** Opening PASSAGE TO READ block **

A long list of recommendations – the result of nearly a year of data-gathering, neighborhood meetings, interviews and surveys – was presented in December by the team of consultants brought on to complete the Short North Parking Study.

Patti Austin of the city’s Department of Public Service stressed that there is plenty of work to be done before the plan is implemented.

“Nothing is set in stone… we are still considering everyone’s comments, and a lot of them have to do with implementation,” she said. “There will be a lot more discussion as we work through the details.”

She added that early February should see the release of a draft implementation plan, which will include a financial analysis and changes made to the recommendations based on stakeholder comments.

The main recommendations of the study call for:

  • Implementing a form of demand-based pricing, meaning that the most desirable parking will cost the most – a high-demand zone south of Second Avenue would cost $1.50/hour from 6pm to midnight (and 75 cents from 10am to 6pm). A secondary-demand zone farther afield would be 75 cents.
  • Adding metered spaces on High Street by consolidating some COTA stops and shortening spaces.
  • Looking into the possibility of a shared valet program – one 60-foot zone every two or three blocks would provide a standardized service for all of the businesses in the area. The city currently issues permits for the companies that provide valet services for individual businesses in the neighborhood.
  • Simplifying residential permit areas, which currently are a hodgepodge of restrictions based on which blocks have taken the initiative to gather signatures and establish a permit zone. The proposed system would of feature four zones – Harrison West, Victorian Village, Italian Village West, and Italian Village East – in addition to a High Street commercial zone.
  • Implementing a series of improvements meant to encourage more pedestrian, bike and transit use in the neighborhood.
  • Adding options for employee parking and incentives for workers to use alternative modes of transportation.
  • Continuing to work with private developers to encourage the inclusion of public parking in new mixed-use projects (and possibly including a fee-in-lieu of parking option if  a developer is not able to provide parking).
  • Reworking zoning code requirements for parking in the neighborhood.

** Closing PASSAGE TO READ block **

[WORK TASK A]:
Answer these questions from the Short North parking article.
(i) Which city department is Patti Austin with?
(ii) When is the draft implementation plan expected to be released?
(iii) What hourly rate is proposed for the high-demand zone from 6pm to midnight?
[WORK TASK B]: Copy out the Short North parking article from "Patti Austin of" up to and including "be 75 cents.".
[WORK TASK C]: Extend the Short North parking article with new text that picks up after its final sentence.

** Opening EXTRACTED INFORMATION block **

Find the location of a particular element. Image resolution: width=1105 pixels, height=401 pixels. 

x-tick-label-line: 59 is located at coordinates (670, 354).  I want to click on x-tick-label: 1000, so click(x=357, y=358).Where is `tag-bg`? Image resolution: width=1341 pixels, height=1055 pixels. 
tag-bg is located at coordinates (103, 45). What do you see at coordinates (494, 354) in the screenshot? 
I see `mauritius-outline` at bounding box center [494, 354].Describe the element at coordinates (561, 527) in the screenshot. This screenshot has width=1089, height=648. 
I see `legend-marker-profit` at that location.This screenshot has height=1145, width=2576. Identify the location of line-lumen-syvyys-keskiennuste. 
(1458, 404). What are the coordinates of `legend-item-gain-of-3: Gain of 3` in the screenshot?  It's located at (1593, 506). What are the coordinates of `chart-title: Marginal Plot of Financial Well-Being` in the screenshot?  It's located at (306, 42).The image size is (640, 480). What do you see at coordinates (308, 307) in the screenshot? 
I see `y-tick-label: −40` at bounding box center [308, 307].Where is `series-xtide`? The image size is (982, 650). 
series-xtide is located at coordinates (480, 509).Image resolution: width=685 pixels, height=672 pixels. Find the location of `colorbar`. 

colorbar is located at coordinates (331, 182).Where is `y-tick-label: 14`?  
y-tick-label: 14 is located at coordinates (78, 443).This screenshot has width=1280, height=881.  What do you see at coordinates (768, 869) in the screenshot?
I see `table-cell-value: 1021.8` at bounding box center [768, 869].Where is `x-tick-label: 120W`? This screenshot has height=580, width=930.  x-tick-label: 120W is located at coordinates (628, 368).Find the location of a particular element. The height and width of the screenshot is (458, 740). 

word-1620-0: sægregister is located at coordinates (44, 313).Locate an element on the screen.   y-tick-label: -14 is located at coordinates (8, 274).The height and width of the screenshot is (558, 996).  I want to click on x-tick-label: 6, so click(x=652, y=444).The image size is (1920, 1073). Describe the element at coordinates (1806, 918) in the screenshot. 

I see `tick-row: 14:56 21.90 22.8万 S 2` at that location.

** Closing EXTRACTED INFORMATION block **

[WRITTEN REPLY A]:
(i) The Department of Public Service.
(ii) Early February.
(iii) $1.50 per hour.

[WRITTEN REPLY B]:
Patti Austin of the city’s Department of Public Service stressed that there is plenty of work to be done before the plan is implemented.

“Nothing is set in stone… we are still considering everyone’s comments, and a lot of them have to do with implementation,” she said. “There will be a lot more discussion as we work through the details.”

She added that early February should see the release of a draft implementation plan, which will include a financial analysis and changes made to the recommendations based on stakeholder comments.

The main recommendations of the study call for:

  • Implementing a form of demand-based pricing, meaning that the most desirable parking will cost the most – a high-demand zone south of Second Avenue would cost $1.50/hour from 6pm to midnight (and 75 cents from 10am to 6pm). A secondary-demand zone farther afield would be 75 cents.

[WRITTEN REPLY C]:
Austin emphasized the comprehensive nature of the recommendations – they are designed to work together to tackle the issues from every angle.

“The placement of new meters could physically happen first,” she said, by way of example, “but you don’t want to raise the price of meters and not have addressed employee parking.”

According to a survey done as part of the study, 80 percent of employees in the district drive to work, and nearly half park within a block of their workplace. 

“If the other things are in place to handle that (the plan suggests reduced COTA passes, free COGO memberships, expanding CBUS hours, and/or remote parking with shuttle buses), then we can go on to the other parts of the plan,” Austin said. “It’s really intricate – really hard to implement part of it and not all of it – which is why the implementation plan is so important.”

The city is confident that the wide-ranging recommendations are what’s needed, even if implementation will take some time.

“It’s complicated, but it’s the right thing to do because it gives us the best solution,” Austin said. “Our consultant is always saying that the wrong solution is to simply build more public garages – that’s the most expensive and least flexible option… you can’t move a garage five blocks to the north when the demand for parking shifts.”

The primary consultant on the project, the San Francisco-based Nelson/Nygaard, will be busy in Columbus over the course of the next year; they have been tapped by the city to work on the upcoming Multi-Modal Thoroughfare Plan, and by COTA to lead their Next Generation planning efforts.